Last year, the city recorded nearly 5,000 patients with hand-foot-mouth disease, according to the preventive medicine centre.
“This IT application, especially the GIS technology, was one of the methods which the city applied last year to help reduce new dengue fever incidences,” Hung added.
According to the city’s Preventive Medicine Centre, the city last year reported more than 19,500 cases of dengue fever, dropping from 22,099 in 2016. Last year, six people died due to the disease while five died in 2016.
The city saw a decrease in new incidents of the Zika virus infection, which is transmitted by Aedes mosquitoes, with only 21 cases last year while it reported 190 in 2016.
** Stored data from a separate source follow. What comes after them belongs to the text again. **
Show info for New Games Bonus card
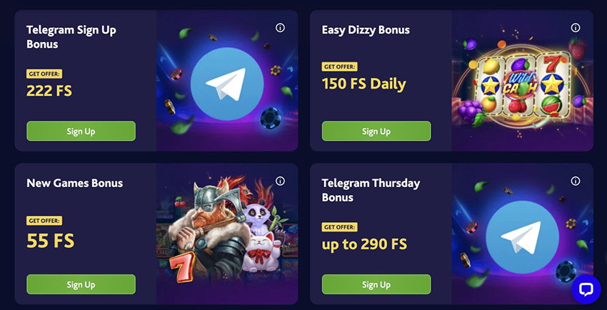 (280, 181)
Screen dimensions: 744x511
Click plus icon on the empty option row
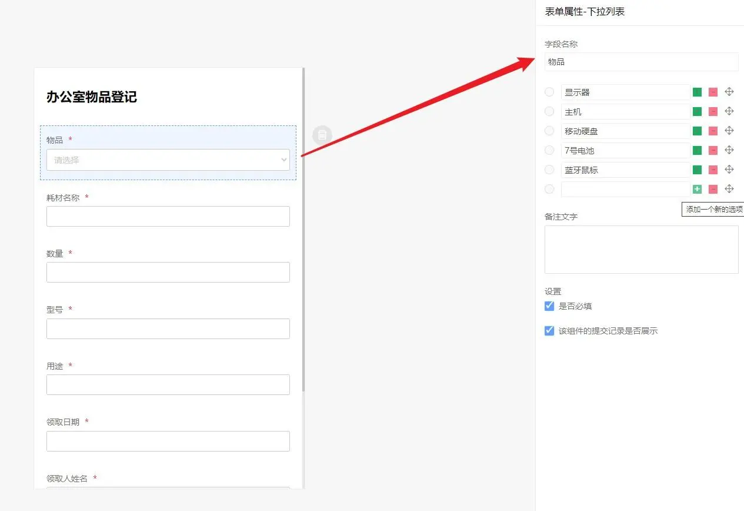[697, 189]
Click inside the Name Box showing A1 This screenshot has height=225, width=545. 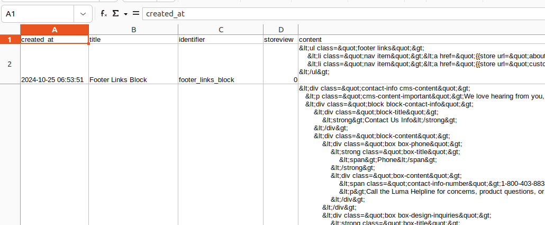[37, 14]
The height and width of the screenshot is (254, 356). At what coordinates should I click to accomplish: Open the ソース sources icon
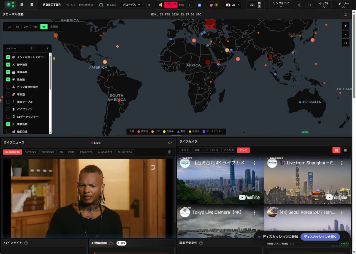344,5
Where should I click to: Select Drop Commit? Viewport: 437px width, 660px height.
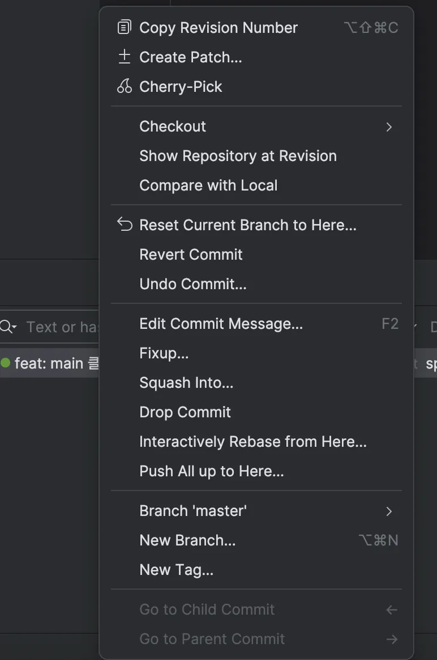185,412
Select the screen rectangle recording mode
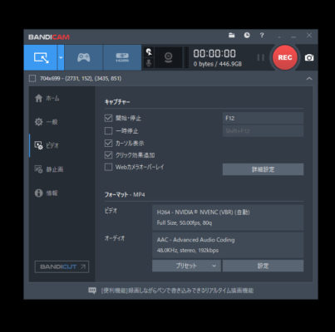 click(x=41, y=57)
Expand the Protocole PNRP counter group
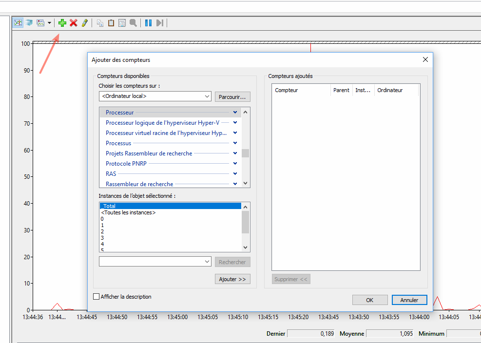 click(x=235, y=164)
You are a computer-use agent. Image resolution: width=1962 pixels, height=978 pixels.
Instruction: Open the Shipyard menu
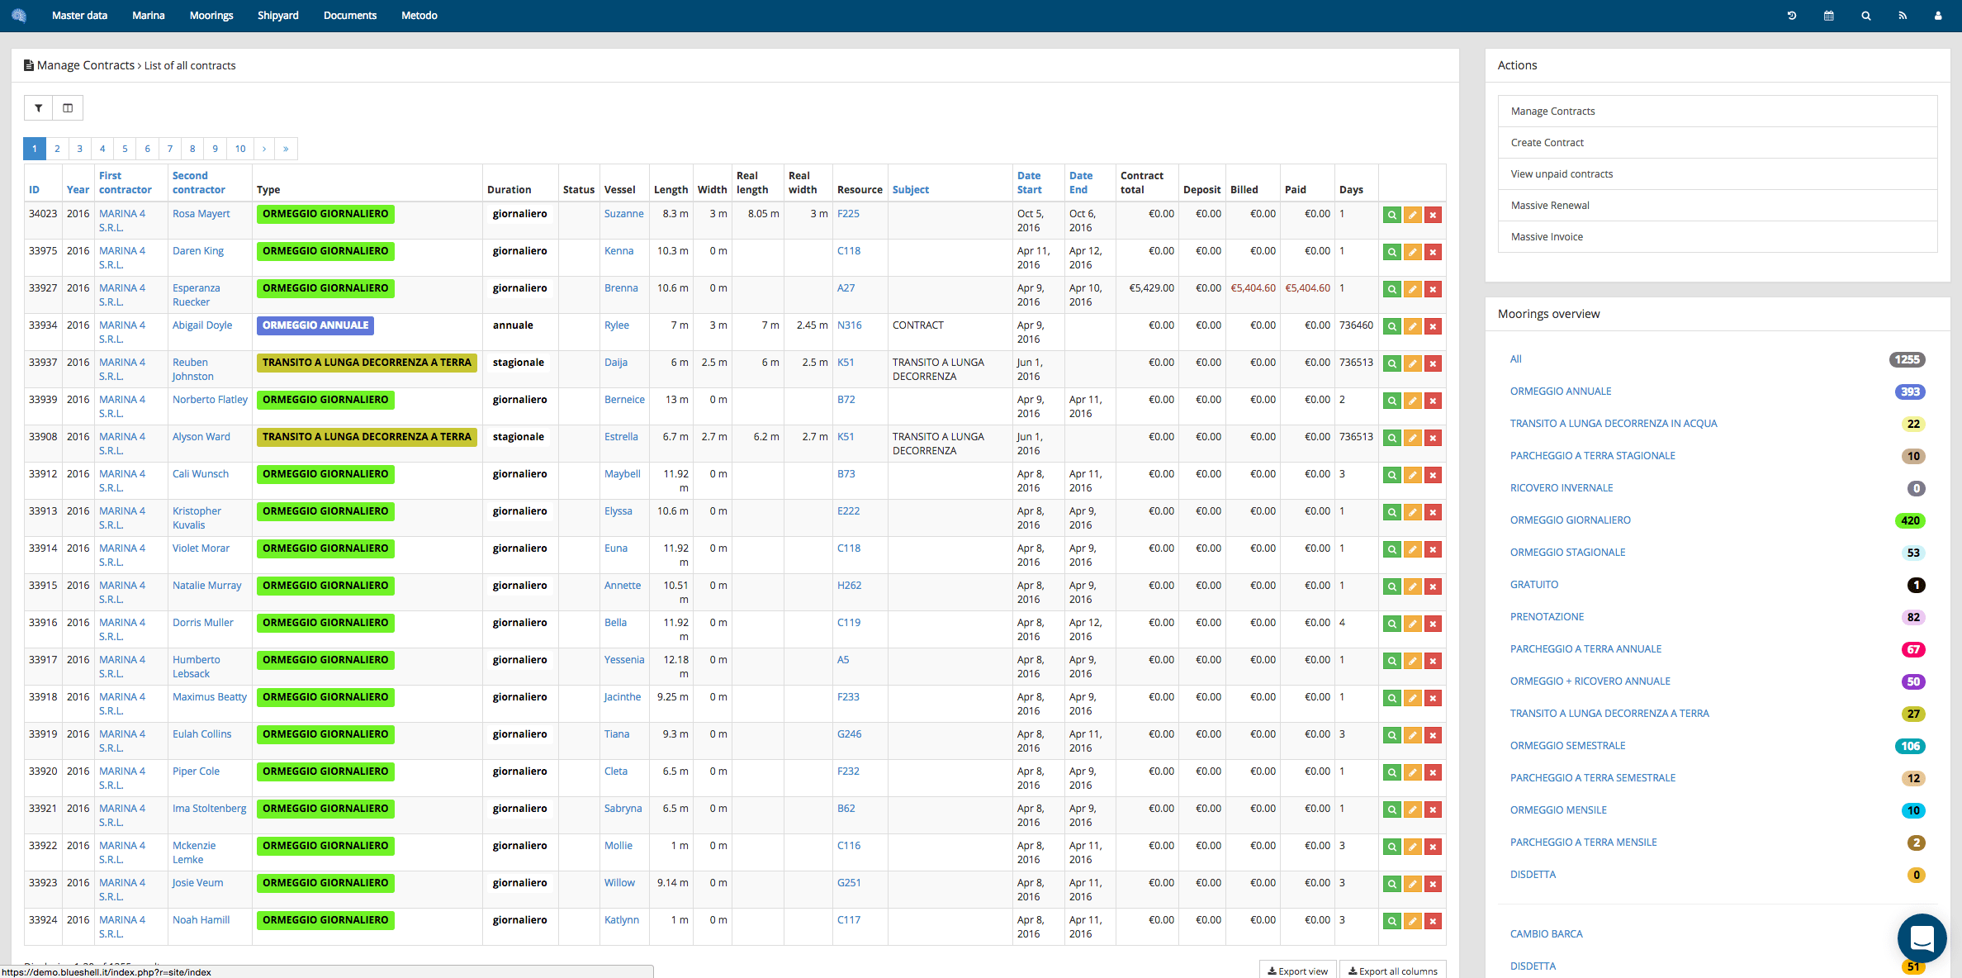(278, 16)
Of the 21 Zika patients, 13 were pregnant women.
Dr Nguyen Tri Dung, the centre’s head, said that the centre last year used GIS technology to collect information on dengue fever patients, to monitor outbreaks and track the spread of diseases on a digital map of the city’s wards and communes, and to respond effectively to disease outbreaks.
The city had 20,844 dengue-fever high risk areas listed and monitored, Dung said, adding that 80 per cent of them were under periodic surveillance.
Hung said that 16 districts have imposed strict fines for individuals, households and organisations which failed to obey regulations on preventive methods against dengue fever, including allowing water containers with mosquito larvae.
“Last year, the city issued the highest number of fines, with 400, an increase of 257 fines in 2016,” Hung added.
He said that the Department of Health will continue to sign join agreements with other departments in the city to cooperate for the regular prevention and surveillance of diseases.
“Moreover, it will equip districts with more spraying machines and other equipment. More training courses for health officials will be opened. Because it is difficult to forecast disease development, we should take the initiative in prevention,” Hung said.